[Screen grounding entries]
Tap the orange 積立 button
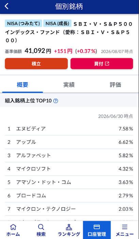This screenshot has width=139, height=239. coord(36,63)
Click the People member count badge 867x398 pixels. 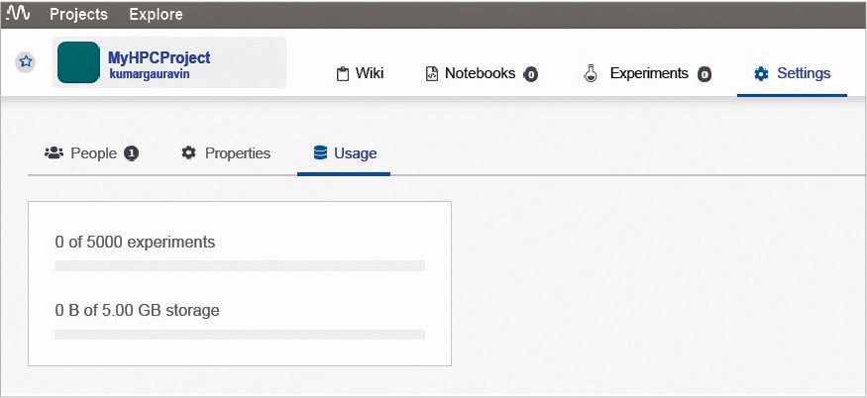click(x=131, y=153)
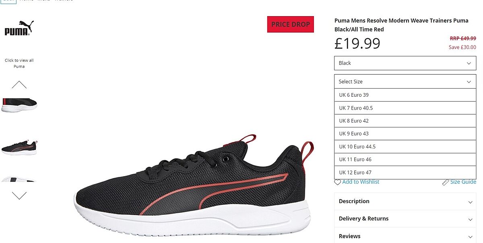
Task: Click the size guide ruler icon
Action: (446, 182)
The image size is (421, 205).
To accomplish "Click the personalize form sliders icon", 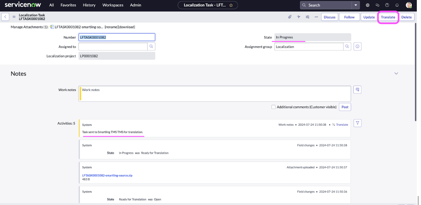I will click(308, 17).
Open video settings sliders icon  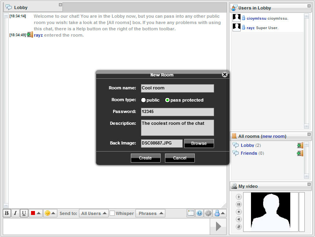[239, 227]
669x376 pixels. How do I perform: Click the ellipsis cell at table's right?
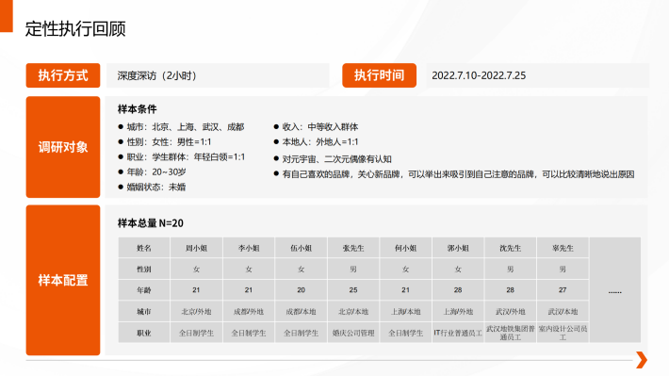pyautogui.click(x=614, y=290)
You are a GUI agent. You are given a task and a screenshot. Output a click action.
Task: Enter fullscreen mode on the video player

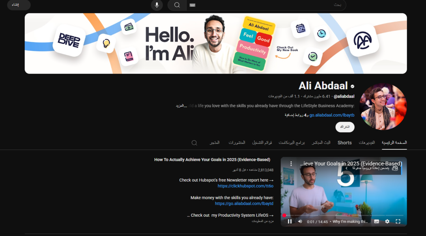[x=398, y=221]
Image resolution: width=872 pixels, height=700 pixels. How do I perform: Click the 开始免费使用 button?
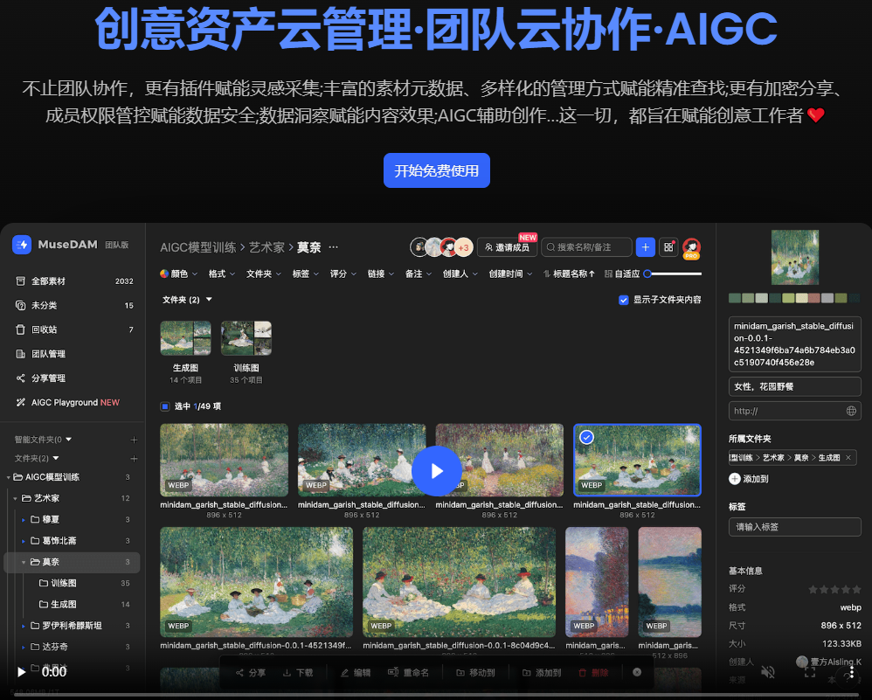pos(437,170)
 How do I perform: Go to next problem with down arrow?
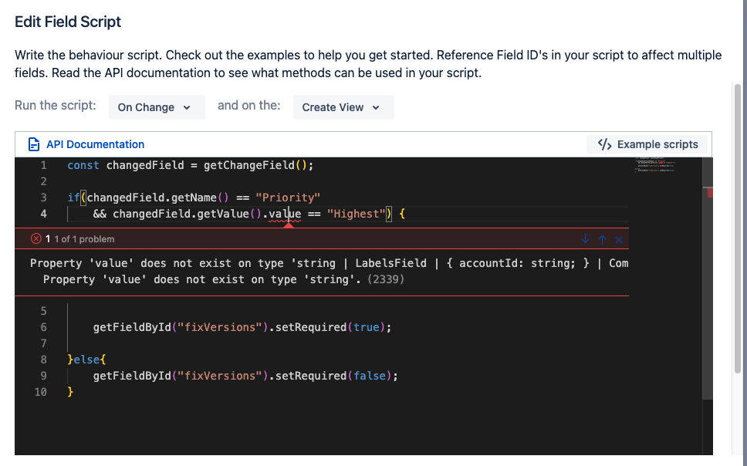[x=586, y=239]
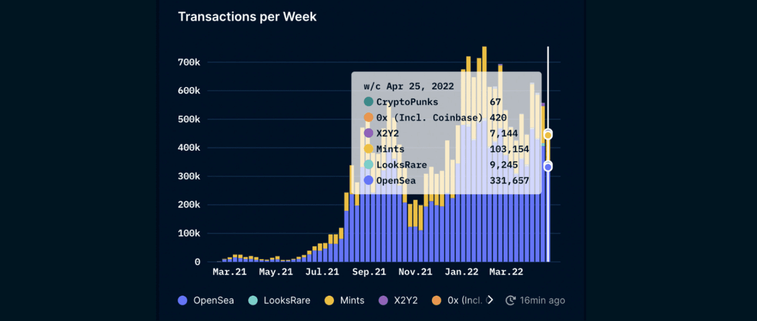Click the Jan.22 x-axis label
Image resolution: width=757 pixels, height=321 pixels.
(462, 272)
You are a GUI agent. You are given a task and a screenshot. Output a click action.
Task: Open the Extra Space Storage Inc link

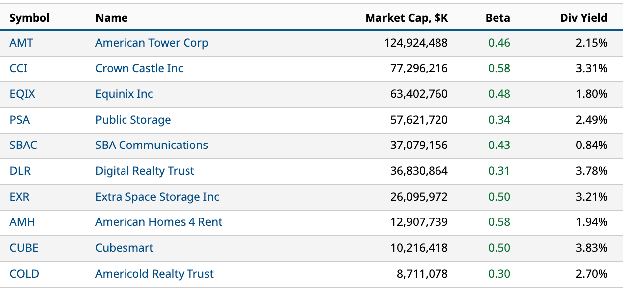coord(157,197)
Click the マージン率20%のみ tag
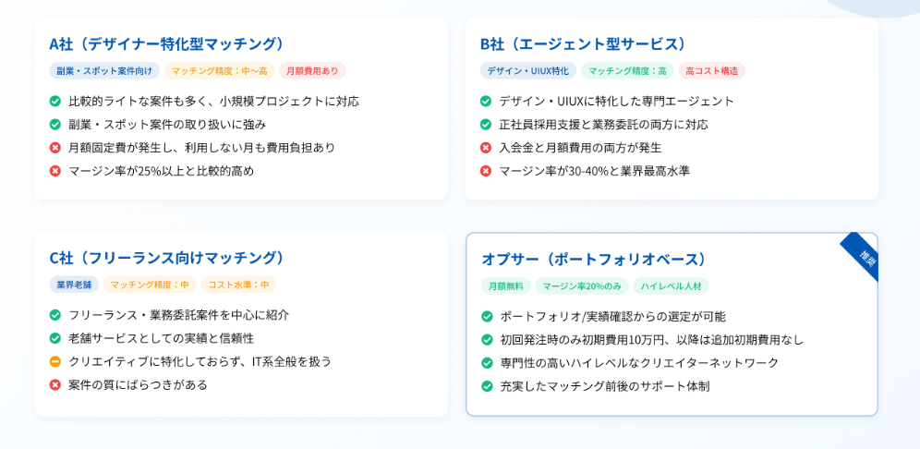920x449 pixels. [581, 285]
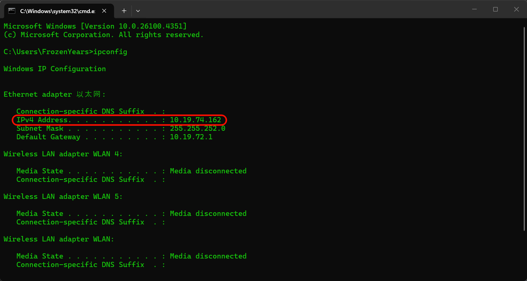Click the Wireless LAN adapter WLAN 4 heading
Viewport: 527px width, 281px height.
[63, 154]
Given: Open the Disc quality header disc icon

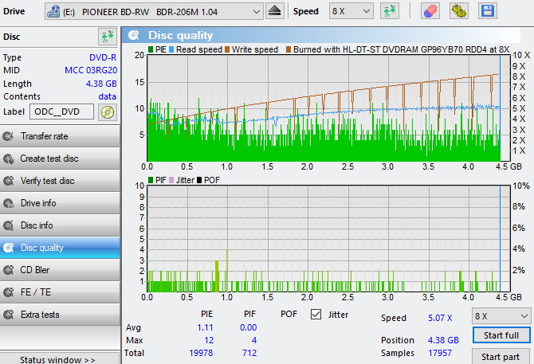Looking at the screenshot, I should [x=134, y=35].
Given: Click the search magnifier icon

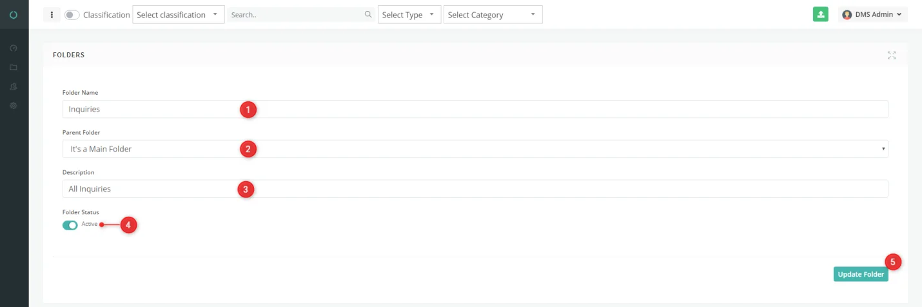Looking at the screenshot, I should click(368, 14).
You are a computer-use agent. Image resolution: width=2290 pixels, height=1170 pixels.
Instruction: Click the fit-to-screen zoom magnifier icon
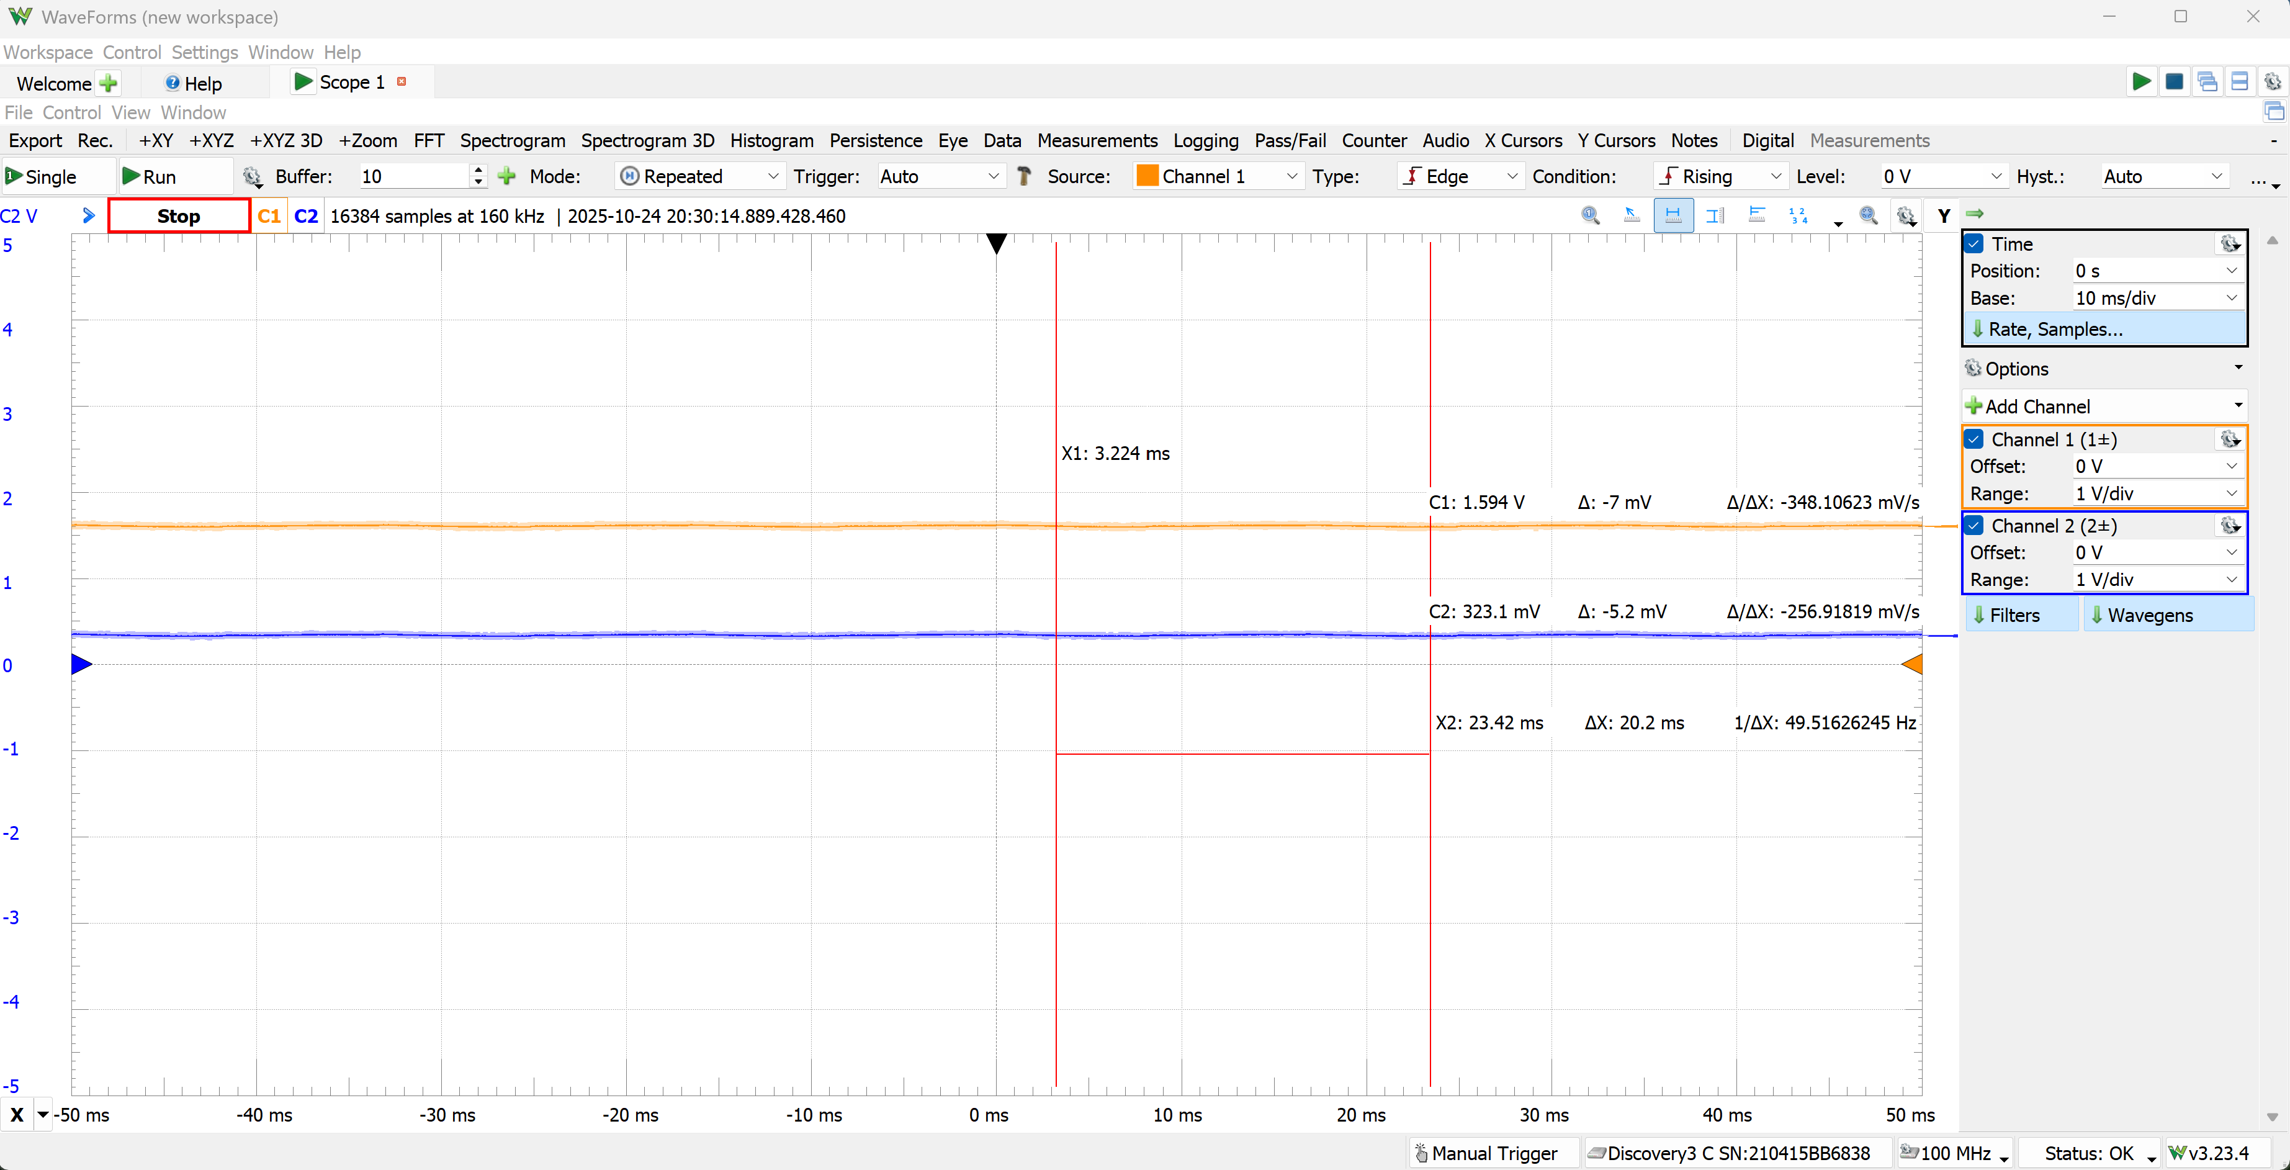[x=1868, y=215]
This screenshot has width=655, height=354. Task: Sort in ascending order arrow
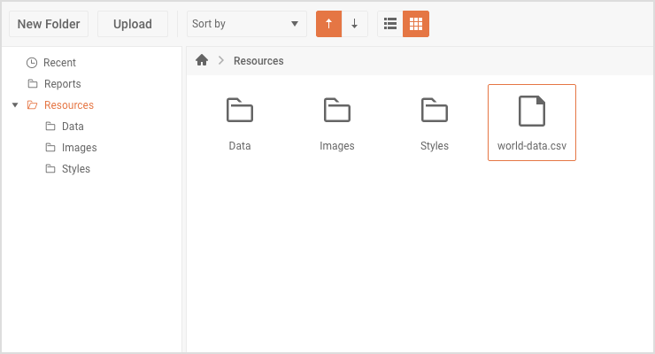pyautogui.click(x=328, y=24)
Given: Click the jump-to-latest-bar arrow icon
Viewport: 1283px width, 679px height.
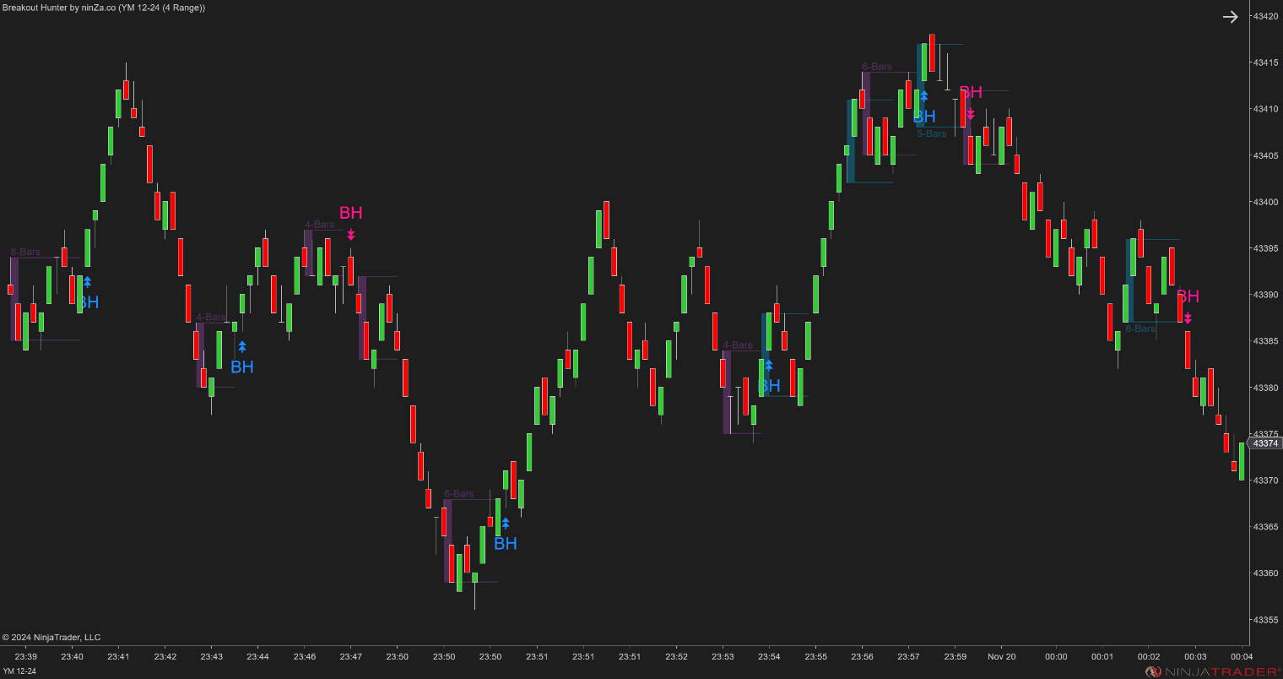Looking at the screenshot, I should (x=1230, y=16).

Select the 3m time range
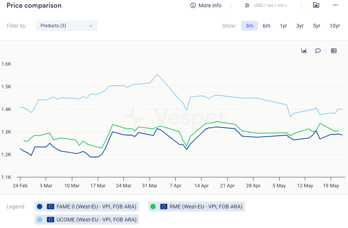[x=250, y=26]
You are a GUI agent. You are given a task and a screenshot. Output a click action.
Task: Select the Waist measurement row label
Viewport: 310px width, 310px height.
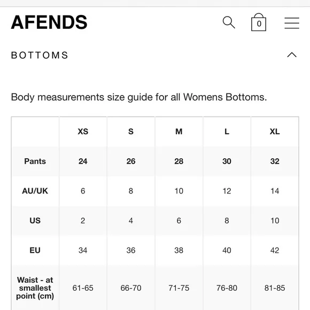point(35,288)
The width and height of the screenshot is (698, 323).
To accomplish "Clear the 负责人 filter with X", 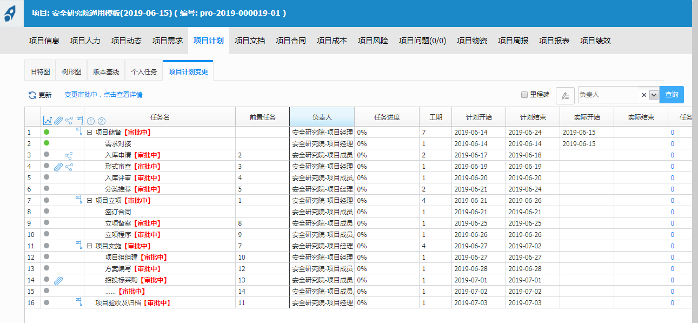I will (644, 95).
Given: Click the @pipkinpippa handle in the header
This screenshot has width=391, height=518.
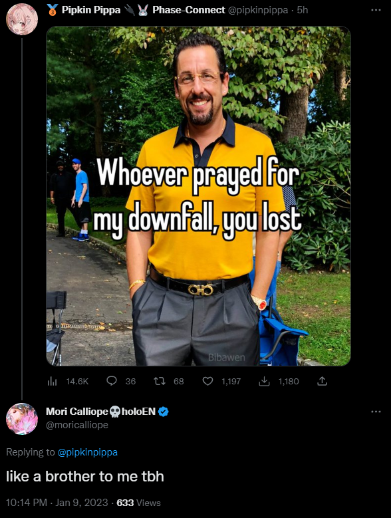Looking at the screenshot, I should (x=258, y=10).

*WHAT IS EXPECTED:* Pull out every line of the entries above that contains the word "magnifier". Case matters.

*RESPONSE TO THIS TASK:*
Given: Click the search magnifier icon
Instruction: Click the fit-to-screen zoom magnifier icon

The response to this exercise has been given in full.